The selection of the new pope yesterday was high drama, as riveting and almost as important as the conference of Fed chairmen to decide the fate of interest rates. Perhaps the Motion Picture Acadamy could learn a thing or two from the Vatican to spruce up its award show: replace the comedians and the insipid celebrity presenters with robed septagenarians muttering in Latin, for instance. And more plumes of significantly colored smoke.
The choice of Ratzinger (aka "the Grand Inquisitor") can be taken as a nose thumbed at the southern hemisphere where the church is still actually growing and a signal that the Church's concern with third-world poverty and the injustices of the global economy will wane in favor of a more rigorous application to doctrinal niceties and upholding theological intransigence. But one should realize, as many have pointed out, that Benedict XVI's conservatism is not akin to free-market "conservatism" or neo-conservatism or any of the other Bush-republican heresies. He is a conservative of the old, old school, which finds capitalist dynamism to be the very enemy of spirituality and the priestly authority. Hence statements like this one to the convocation of cardinals before the vote, which may have earned him the papacy: "We are moving toward a dictatorship of relativism, which does not recognize anything as for certain and which has as its highest goal one's own ego and one's own desires." This mirrors Marx's famous statement in the Communist Manifesto, that capitalism makes "all that is solid melt into air," and reiterates a long-held anti-consumerist belief that capitalism exalts the individual and his deisres only to trivialize them and exploit them. Capitalism's cult of the individual, its exploitation of egocentricity to wrench profit from disintegrating communities, is one of the more powerful engines driving it. Making one's ego and desires the highest goal is basically the materialist motto of the American dream.

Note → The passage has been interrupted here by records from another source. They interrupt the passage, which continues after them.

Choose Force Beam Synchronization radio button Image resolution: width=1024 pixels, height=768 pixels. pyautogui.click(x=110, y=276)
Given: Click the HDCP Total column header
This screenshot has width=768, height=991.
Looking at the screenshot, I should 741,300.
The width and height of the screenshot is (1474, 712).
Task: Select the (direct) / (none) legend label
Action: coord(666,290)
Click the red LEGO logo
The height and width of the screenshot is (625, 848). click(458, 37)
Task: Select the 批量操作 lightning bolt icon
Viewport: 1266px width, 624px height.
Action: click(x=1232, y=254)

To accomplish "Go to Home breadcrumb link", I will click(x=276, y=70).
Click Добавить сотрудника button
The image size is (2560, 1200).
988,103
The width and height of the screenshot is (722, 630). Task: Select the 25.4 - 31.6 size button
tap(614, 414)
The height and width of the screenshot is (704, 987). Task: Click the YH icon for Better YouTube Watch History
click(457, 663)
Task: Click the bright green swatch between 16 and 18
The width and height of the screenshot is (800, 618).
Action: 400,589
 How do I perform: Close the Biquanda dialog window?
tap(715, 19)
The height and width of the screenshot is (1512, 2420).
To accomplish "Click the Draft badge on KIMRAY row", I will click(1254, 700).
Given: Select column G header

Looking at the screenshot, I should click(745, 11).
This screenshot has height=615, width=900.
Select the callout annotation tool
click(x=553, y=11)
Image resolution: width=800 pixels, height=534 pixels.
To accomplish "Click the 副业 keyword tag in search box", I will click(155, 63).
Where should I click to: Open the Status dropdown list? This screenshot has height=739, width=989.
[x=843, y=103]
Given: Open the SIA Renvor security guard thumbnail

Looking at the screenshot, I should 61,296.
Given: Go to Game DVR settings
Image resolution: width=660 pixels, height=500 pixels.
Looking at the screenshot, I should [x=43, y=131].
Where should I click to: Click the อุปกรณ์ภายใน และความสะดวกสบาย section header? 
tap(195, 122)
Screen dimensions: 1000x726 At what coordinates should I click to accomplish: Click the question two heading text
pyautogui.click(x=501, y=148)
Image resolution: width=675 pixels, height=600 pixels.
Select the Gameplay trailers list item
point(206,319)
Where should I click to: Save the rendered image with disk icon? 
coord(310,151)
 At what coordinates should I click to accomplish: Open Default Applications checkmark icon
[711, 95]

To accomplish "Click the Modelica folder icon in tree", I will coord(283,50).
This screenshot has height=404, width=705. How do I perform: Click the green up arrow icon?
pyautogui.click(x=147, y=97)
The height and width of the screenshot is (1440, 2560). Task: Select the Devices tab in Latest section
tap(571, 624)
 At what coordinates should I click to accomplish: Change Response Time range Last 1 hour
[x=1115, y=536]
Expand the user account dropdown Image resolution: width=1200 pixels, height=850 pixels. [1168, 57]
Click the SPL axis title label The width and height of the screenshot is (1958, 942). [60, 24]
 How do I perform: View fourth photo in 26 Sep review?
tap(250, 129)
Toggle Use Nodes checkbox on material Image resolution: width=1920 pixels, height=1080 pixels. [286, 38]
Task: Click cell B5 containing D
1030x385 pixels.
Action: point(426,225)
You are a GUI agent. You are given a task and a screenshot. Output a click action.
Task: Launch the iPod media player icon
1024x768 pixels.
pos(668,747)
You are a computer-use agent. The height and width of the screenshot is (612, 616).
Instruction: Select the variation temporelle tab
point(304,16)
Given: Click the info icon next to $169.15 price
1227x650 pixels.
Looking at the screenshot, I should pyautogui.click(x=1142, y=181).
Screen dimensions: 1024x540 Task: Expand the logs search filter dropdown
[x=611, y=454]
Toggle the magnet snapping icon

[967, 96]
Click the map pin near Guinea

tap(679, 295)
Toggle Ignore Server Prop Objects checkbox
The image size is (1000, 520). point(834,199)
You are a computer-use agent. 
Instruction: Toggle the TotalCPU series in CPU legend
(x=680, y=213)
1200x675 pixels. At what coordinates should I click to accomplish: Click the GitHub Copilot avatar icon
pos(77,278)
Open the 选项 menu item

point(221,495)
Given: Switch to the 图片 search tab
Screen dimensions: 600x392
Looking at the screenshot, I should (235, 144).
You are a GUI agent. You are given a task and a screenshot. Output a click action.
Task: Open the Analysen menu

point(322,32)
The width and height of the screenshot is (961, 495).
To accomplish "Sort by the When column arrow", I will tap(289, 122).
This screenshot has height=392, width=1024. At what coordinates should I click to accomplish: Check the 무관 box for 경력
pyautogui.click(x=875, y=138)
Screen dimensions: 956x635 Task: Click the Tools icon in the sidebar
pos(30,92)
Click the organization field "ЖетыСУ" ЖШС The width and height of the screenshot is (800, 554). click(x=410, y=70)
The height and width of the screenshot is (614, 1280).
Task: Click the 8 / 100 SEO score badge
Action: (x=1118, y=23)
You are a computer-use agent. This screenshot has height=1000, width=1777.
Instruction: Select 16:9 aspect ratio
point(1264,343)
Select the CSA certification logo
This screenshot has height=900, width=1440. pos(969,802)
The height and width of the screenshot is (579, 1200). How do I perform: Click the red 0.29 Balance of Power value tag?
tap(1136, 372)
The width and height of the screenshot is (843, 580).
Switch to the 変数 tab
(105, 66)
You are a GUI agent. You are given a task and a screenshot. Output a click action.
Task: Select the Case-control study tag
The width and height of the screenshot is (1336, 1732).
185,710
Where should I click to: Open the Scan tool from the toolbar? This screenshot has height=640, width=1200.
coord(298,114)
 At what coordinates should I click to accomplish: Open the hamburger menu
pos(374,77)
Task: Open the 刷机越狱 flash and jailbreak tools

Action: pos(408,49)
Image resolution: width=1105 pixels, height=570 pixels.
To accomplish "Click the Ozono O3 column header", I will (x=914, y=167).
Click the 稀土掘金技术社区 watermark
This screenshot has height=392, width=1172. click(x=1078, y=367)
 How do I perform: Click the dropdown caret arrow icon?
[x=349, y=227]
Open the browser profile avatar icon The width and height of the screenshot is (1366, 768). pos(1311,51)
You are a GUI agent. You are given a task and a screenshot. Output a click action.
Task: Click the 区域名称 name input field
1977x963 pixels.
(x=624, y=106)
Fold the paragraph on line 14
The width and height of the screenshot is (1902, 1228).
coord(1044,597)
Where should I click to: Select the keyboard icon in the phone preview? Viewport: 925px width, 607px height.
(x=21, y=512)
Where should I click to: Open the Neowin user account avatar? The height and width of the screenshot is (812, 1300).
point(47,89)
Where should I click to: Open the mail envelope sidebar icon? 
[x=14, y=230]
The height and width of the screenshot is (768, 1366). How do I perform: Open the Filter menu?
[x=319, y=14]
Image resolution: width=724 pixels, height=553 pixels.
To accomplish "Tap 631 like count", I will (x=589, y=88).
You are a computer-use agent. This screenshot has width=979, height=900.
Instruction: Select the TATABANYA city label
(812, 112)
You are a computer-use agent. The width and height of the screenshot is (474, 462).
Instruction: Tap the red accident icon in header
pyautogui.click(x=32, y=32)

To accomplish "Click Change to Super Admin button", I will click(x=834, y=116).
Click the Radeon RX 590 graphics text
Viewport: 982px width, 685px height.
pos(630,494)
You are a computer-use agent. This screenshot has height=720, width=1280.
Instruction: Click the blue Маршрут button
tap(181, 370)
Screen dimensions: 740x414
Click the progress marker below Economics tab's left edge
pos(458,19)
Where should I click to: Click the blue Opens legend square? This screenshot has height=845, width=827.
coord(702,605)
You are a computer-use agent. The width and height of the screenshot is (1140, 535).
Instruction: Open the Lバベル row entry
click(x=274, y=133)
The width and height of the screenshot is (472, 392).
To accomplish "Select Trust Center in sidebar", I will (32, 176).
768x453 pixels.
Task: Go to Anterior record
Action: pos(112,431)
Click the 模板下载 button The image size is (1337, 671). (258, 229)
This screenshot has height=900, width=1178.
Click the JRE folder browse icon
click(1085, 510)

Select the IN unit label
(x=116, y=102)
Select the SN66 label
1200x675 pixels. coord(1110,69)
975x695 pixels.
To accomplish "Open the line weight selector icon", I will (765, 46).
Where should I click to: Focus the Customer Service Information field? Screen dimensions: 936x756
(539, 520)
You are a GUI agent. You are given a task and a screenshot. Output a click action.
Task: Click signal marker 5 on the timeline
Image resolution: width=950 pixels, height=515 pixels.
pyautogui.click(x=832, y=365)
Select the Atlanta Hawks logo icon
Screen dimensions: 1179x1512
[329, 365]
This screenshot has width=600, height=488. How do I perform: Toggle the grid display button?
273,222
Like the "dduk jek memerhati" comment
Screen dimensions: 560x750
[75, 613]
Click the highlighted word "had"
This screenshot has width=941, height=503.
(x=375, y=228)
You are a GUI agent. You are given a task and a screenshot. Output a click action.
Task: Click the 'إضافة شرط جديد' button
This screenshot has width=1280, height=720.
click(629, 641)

It's hard to understand how something that "does not recognize anything as for certain" can at the same time constitute a "dictatorship" -- dictators take the authority of their power as the essential, ineffable fact (or the "transcendental signified" to put it in the context of one of Benedict's targets, postmodern philosophy). I guess the idea is that individuals assert their own impulses as gods since no received authorities can be regarded as tenable or authentic or legitimate. So it will be interesting to see if the new pope takes the fight to the wellspring of relativism, which is not really the philosophers who most people find incomprehensible and thus inconsequential, but the atomization inherent to capitalism itself.